I tried writing a detective novel once, I confess, and I was bad at it. Really bad. I also tried writing literary novels, exercising my chops on characters who were so emotionally complex that even I, their creator, couldn't understand them.

Then I hit my stride: I began writing what I call "dysfunctional family mysteries." By this, I mean books with the same tense narrative pace as a page-turning mystery, but the plot line isn't about an unsolved murder or a crime mob. The question to be answered must be about something that happened in the main character's family before the book opens and has been kept secret. The main characters must confront new challenges as they unravel the clues leading them to answers they never could have imagined before this crisis in their lives. Along the way, they learn and grow and form new emotional relationships, romantic and otherwise.

One example of this is Beach Plum Island, my newest novel, which opens with a daughter whose dying father has just told her that she must find her brother and tell him the truth. There's just one problem: She never knew she had a brother, so where is he? And what's the truth?

This deathbed confession necessarily sparks a series of complicated events and emotional interactions between family members -- some of whom have been estranged from each other -- as they unravel clues to discover their father's secret and why it was guarded so closely.

Is my novel a mystery? Is it literary fiction? Yes, and yes. But it's still considered women's fiction in the marketplace.

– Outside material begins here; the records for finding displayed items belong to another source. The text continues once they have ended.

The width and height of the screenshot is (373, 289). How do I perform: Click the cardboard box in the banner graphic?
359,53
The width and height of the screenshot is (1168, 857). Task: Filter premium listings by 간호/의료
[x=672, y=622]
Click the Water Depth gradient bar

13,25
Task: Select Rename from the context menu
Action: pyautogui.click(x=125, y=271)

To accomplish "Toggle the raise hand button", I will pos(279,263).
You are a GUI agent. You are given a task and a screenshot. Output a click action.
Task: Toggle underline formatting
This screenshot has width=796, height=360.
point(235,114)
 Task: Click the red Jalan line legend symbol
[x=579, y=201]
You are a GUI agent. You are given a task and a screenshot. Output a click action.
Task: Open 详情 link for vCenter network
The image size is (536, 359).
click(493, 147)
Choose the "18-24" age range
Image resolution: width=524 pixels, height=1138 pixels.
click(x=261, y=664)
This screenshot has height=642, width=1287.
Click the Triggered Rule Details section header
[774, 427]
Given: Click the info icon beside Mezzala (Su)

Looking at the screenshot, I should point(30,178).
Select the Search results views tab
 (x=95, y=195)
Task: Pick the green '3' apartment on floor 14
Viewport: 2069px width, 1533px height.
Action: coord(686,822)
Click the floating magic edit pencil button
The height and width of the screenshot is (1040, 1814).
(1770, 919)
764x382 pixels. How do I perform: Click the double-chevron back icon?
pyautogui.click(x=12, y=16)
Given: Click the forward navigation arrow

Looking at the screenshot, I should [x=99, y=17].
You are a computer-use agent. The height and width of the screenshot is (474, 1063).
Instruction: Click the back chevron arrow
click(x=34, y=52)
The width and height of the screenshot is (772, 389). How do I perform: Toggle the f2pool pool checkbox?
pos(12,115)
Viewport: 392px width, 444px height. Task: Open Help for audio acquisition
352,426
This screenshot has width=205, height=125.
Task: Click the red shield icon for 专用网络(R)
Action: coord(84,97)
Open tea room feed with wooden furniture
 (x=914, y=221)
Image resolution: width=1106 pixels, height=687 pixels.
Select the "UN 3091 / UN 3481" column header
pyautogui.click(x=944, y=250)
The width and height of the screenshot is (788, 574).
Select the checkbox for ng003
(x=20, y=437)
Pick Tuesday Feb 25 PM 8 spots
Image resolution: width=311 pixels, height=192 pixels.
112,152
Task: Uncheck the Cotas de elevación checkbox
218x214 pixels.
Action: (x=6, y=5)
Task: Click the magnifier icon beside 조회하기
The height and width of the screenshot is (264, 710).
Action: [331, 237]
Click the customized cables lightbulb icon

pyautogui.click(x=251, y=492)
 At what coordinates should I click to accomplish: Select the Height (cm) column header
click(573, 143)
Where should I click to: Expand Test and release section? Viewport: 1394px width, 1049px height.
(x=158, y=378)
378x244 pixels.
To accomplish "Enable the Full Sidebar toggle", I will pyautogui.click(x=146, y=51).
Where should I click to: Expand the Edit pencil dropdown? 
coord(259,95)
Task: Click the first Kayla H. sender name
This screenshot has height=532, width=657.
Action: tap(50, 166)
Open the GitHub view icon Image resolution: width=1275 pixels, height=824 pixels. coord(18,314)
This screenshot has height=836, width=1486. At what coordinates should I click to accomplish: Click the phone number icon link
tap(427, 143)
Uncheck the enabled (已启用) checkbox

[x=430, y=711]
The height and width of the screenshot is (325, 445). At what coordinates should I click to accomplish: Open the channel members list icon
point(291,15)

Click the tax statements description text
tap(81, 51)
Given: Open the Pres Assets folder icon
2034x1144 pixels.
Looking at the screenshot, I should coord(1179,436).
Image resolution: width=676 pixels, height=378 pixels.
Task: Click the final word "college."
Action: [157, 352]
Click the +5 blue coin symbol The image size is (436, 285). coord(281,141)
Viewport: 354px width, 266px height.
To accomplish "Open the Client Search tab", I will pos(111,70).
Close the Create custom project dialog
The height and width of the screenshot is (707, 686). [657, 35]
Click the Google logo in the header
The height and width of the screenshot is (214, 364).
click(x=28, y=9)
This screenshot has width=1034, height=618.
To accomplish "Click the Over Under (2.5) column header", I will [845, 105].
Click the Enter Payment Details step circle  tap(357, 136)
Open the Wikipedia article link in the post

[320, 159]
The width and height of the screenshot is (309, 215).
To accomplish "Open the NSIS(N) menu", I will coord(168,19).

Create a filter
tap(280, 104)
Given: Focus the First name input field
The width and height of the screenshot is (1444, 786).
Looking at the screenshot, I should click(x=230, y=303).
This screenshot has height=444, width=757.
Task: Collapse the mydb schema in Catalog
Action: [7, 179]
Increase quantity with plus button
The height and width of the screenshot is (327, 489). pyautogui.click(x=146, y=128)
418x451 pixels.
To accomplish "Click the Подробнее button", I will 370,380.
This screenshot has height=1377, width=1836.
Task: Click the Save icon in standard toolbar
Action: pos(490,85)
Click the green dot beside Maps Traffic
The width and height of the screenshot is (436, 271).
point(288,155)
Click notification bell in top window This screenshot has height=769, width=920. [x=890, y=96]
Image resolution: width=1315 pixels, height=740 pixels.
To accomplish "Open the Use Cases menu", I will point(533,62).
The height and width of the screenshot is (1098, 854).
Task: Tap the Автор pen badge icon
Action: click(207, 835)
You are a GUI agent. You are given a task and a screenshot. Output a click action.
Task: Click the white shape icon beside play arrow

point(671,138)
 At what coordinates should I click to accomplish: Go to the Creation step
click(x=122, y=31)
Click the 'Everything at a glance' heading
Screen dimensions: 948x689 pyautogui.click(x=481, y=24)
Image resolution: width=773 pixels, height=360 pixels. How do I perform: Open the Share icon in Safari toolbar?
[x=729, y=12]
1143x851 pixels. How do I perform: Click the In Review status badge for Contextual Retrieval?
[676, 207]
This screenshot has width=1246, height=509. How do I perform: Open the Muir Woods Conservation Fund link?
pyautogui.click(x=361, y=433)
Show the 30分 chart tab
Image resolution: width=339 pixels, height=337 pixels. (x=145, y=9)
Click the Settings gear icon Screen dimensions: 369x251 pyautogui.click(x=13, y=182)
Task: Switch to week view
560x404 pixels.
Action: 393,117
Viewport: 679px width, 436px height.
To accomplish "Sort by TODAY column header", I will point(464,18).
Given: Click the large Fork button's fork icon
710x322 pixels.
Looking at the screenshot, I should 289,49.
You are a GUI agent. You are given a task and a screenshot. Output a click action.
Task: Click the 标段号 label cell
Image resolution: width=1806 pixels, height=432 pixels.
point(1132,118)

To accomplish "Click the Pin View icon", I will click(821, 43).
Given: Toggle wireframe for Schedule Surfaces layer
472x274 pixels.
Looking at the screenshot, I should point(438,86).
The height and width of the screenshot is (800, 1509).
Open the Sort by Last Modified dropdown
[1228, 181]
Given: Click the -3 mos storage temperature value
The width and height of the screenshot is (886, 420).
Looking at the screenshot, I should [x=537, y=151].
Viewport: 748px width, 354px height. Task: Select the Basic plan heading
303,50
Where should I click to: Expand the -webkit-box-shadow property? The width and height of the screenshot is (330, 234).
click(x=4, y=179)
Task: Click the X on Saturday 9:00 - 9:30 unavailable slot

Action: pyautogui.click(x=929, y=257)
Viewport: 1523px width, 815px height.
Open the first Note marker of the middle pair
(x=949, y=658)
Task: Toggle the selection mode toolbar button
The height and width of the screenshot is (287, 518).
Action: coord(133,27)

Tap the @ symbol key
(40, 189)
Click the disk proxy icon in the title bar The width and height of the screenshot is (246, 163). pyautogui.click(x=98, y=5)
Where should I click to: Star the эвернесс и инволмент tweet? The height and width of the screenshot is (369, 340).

I'm not alone in thinking I'm writing this new crossover fiction that straddles the line between "domestic" women's fiction and mysteries, and I'm glad, since this category is my absolute favorite new find. Check out The Husband's Secret, the runaway best-seller by Liane Moriarty; the smash hit Gone Girl by Gillian Flynn; and Before We Met by Lucie Whitehouse. These are all about relationships gone wrong -- in a thrilling way -- and involve mysteries that the reader must uncover along the way, giving these books depth of character but tense, breathless pacing. Brava!

The more I read and write, the more I think genres were made to be busted wide open. As readers and writers, we owe it to ourselves to explore the infinite possibilities in how good stories are told.